Bloomsbury (2020) h/b 296pp £95 (ISBN 9781350125612)
This welcome collection of fourteen papers on the reception of Greek and Roman tragedy and comedy in the Latin American modern stage stems from an international conference held in 2014 at University College London. The volume falls into three main parts preceded by a highly informative introduction, where the editors not only discuss the difficulty of exploring reception in the region but also address some complex theoretical issues, including dealing with the extremely intricate and diverse history of the area, the ideas of colonisation and post-colonisation, and the problematic use of standardizing labels such as ‘Latin America’, ‘hybridity’ and mestizaje (‘racial mixing’).

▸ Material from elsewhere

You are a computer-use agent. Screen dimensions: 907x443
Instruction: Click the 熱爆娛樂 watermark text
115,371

Part I addresses the reception of Greek and Roman drama in the ‘Southern Cone’, with four studies on Argentina and Chile. Part II focuses four articles exclusively on Brazil, which, although geographically located in the Southern Cone as well, has been studied separately owing to its colonization by the Portuguese and the country’s sustained links with Portugal, which have provided it with a distinct reception history. Part III, with six papers, explores plays from the Caribbean (Puerto Rico, Dominican Republic, Cuba, Martinique and Haiti) and North America, including works from both Mexico and the Chicano community in the USA. Regretfully, as the editors themselves admit, no nations from Central America or countries other than Argentina and Chile in South America are represented in this otherwise very useful and comprehensive volume.

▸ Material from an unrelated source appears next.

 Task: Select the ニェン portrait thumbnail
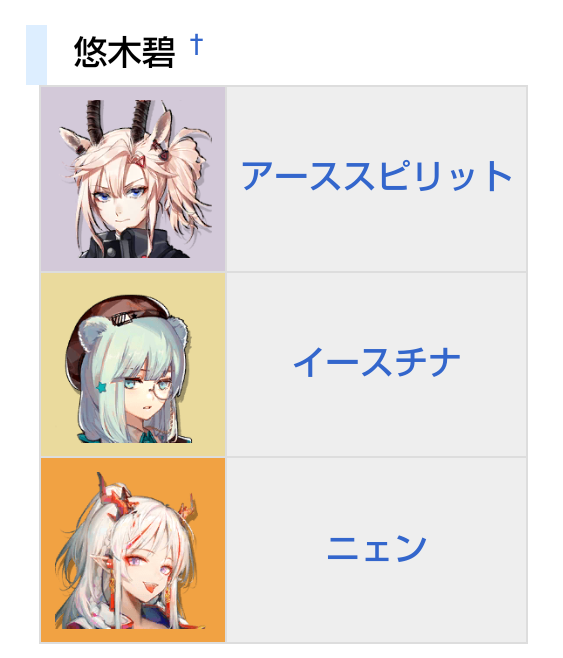click(x=133, y=550)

Each of the fourteen chapters tackles a particular rewriting that is examined both in contrast to its classical counterpart and to the local textual tradition from within which it originated. The adaptation is also studied in connection to the social, political, and cultural circumstances in which it was conceived.
From the use of the tragedy Dido, written by Varela in 1823 (Chapter 2), as an attempt to build a founding figure for post-Independence Argentina, or of Marechal’s Antígona Vélez to endorse a Peronist/Catholic Argentinian foundational myth (Chapter 3), to the rewriting of Medea (Chapter 4) as a way to condemn the territorial, physical and cultural struggle of the indigenous Mapuche communities in Chile, or of Philoctetes (Chapter 5) as an exploration of exclusion and abandonment in the transition from dictatorship to democracy in Chile, each chapter examines the appropriation, contextualization, and transformation of the classical source into a new piece of work manipulated by the writer to suit their own agendas and ideologies.

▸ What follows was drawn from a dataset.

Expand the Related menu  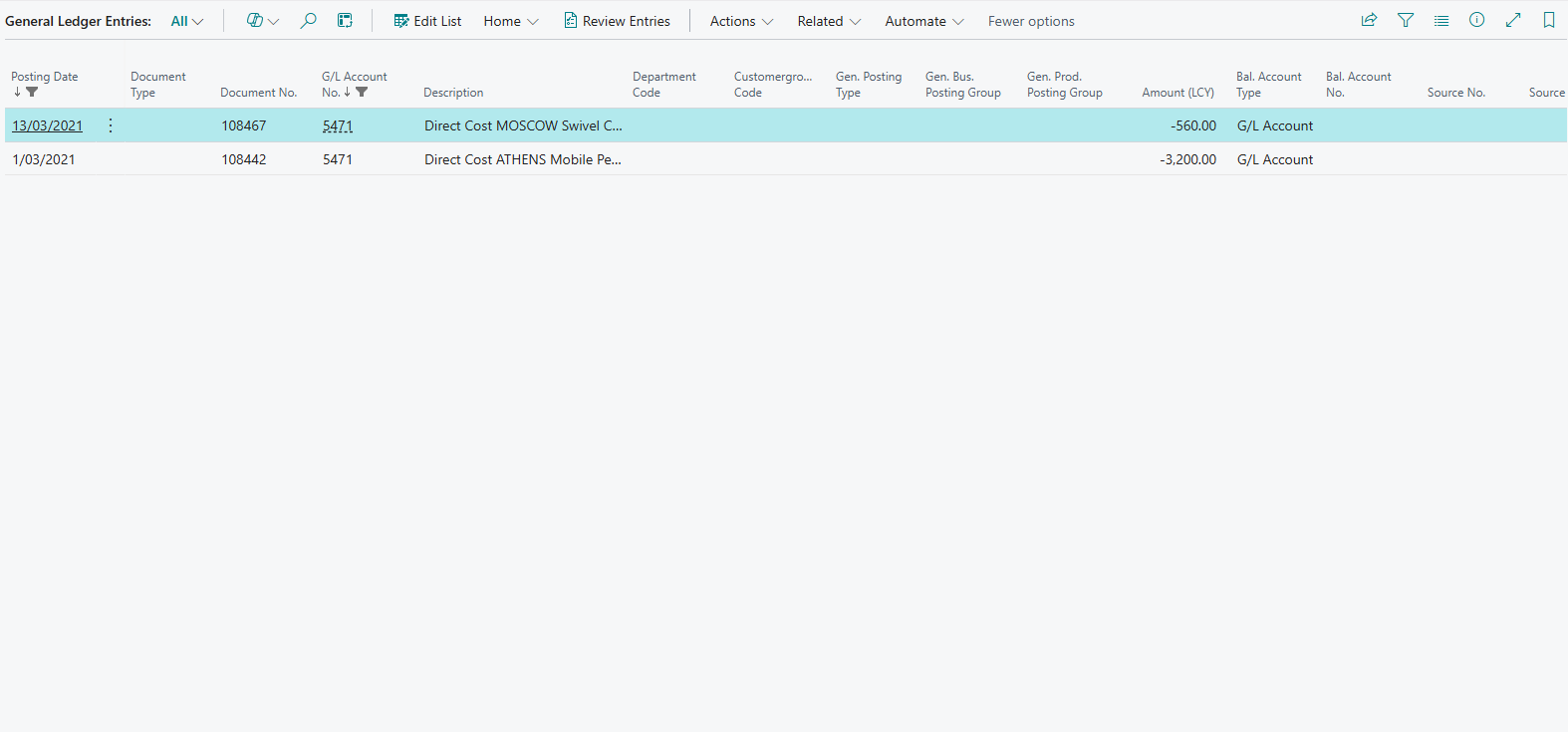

An adaptation can be used to reveal the neo-humanist ideology of the author and his views on peace and freedom (Chapters 6 and 7), as a model of resistance, to fight despotism (Chapter 9), or to denounce gender violence and the reduction of life to bare existence (Chapter 15). There is also the possibility that connections between the classical source and the modern reworking are not that evident, but rather thematic and structural, and used to explore human darkness (Chapter 8), or that a political comedy such as Lysitrata is rewritten as explicitly apolitical, to hide subtle references to a turbulent reality (Chapter 10).
A play might be rewritten as a hybrid of old and new, at the same time rejecting the Western canon that sourced it and using it to legitimize itself (Chapter 11). A reworking can address a moment of political and cultural instability, forming part of a revolution or a counter-revolution (Chapter 12), or it might reflect its own hybridity, the fracture and recomposing of multiple roots, the combination of orality and literacy, of verbal hybridity and social marginalization (Chapter 13 and 14).
Although the reception of classical drama in Latin America has been, and still is, profuse and extremely relevant, as the editors rightly mention, the region remains practically unexplored in this regard. Therefore, a volume that brings to light little-known adaptations from a variety of countries in the area addressing many of its present conflicts and recent past turmoil, is extremely valuable. Moreover, the fact that the book starts by highlighting the need to redefine certain terms taken for granted to examine reception in ‘Latin America’ and to acknowledge that this is not a homogeneous area but a highly diverse region that cannot be studied as a single unit, is certainly refreshing, reassuring, and a step in the right direction. The same must be said regarding its emphasis throughout on the need to understand not only the socio-political and cultural context of these adaptations but also (and I quote their terms) the intricate ‘transhistorical’ and ‘transnational’ journeys that classical texts have taken in the region to comprehend truly how, and fundamentally why, they are appropriated and adapted, as well as to grasp their profound meaning and the tremendous impact they have on their local audiences.